La
esencia nuclear de Ciento noventa espejos
(Hiperión, 2017), el nuevo libro de Francisco Javier
Irazoki (Lesaka, Navarra,
1954), es poética. Sus textos recogen ese espíritu dicho por el
poeta donostiarra y revierte, a su vez, ese matiz sustancial que
apunta el narrador sudamericano sobre la poesía como forma de vida y
como manera de estar en el mundo. En Orquesta de
desaparecidos (2015), su
anterior publicación, escrita igualmente en prosa, la brevedad de
sus textos prosiguen la senda marcada que ya se inició con Los
hombres intermitentes
(2006), y en ella se dice que “la poesía no es una delicadeza
decorativa, sino una intensidad de la mirada que despierta la
conciencia”.
Irazoki,
que reside en París desde 1993, y allí ha compaginado su vocación
poética con la continuidad de sus estudios musicales y la crítica
literaria, proyecta este otro libro respondiendo a esa conciencia
poética que lleva siempre consigo. Cada una de estas piezas escritas
en prosa posee una métrica, un ritmo y una secreta poesía que logra
convertirse en poema. Él los llama “sonetos en prosa”. Estos
espejos suyos, o mejor, estas composiciones literarias, a modo de
bitácora, que van desde 2009 hasta 2016, son paseos por los goces de
la vida diaria, como se dice al principio del último texto, una gira
alrededor de sus momentos vividos: crónicas, recuerdos, viajes,
lecturas, toques musicales, deleites culinarios y contactos con
artistas de muchos lugares. Casi un centenar de textos bajo un mismo
molde formal de no rebasar ciento noventa palabras, una experiencia
creativa nacida cuando comenzó a escribir su columna Radio
París en El
Cultural del diario El
Mundo,
y que daría origen a la concepción de este libro.
Estos textos breves reunidos conforman un verdadero y aquilatado
libro, bruñido con una prosa sencilla y honda, que despliega la
personalidad y la actitud serena de quien los firma: un hombre
agradecido de vivir una existencia dedicada a la literatura, a la
música y al cultivo de la amistad, un hombre acogedor, dispuesto
siempre a dar compañía, que le gusta la conversación y que
necesita saber cómo les va la vida a sus amigos.

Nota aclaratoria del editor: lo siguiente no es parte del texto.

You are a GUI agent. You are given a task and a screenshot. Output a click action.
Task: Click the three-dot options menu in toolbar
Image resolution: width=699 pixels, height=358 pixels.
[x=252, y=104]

Leyendo estos pasajes, uno se atreve a subrayar que la poesía está
tan dentro como fuera de la estructura de un poema, que la conciencia
o la percepción del mundo también destila poesía, y que no es
necesario gritar ni sentenciar para que se alumbre un poema. Por
estos espejos transita un hombre al que le gusta oponerse a las
multitudes que silencian al individuo, un hombre que celebra a los
diferentes que se apartan de todo resentimiento y griterío, un
hombre que cuando era joven le gustaba manifestar que la calidad de
las ideas políticas tienen su medida en el respeto a las contrarias,
y que ahora, de mayor, le gusta pensar que el método más valioso
para sopesar dicha calidad, está en comprobar la compatibilidad de
esa ideología con el sentido del humor.
En
Ciento noventa espejos
hay un alma evocadora de vivencias, de recuerdos, de gratitudes, de
detalles y de pasajes sobre el jazz, el rock, el blues, el flamenco,
sobre artistas desobedientes y escritores ágiles, sobre las
enseñanzas de los viajes y sus matices, sobre hallazgos literarios y
también, sobre la tentación y el deleite de los fogones.
Los
textos de Irazoki
tienen esa capacidad de aproximarse al lector gracias a su
esencialidad y hondura, a sus observaciones y predisposición para el
aprendizaje y el goce. Uno se puede instruir en los pasillos y salas
de espera de un hospital y salir después a la calle dispuesto a
retener lo aprendido, como “envejecer sentado en un refugio de
preguntas”, pero, lo mejor de todo, dice el poeta, es “el goce de
no tener tiempo para el odio”.
Este es un libro gozoso y nada hiriente que refleja un estado de ánimo, el de su creador, lleno de matices, semblanzas, miradas y palabras contadas; un libro hermoso que deambula desde el conocimiento de lo propio a lo ajeno, un conocimiento honesto y positivo que consiste en hacer del fondo de la vida un interrogante y una estética moral comprometida.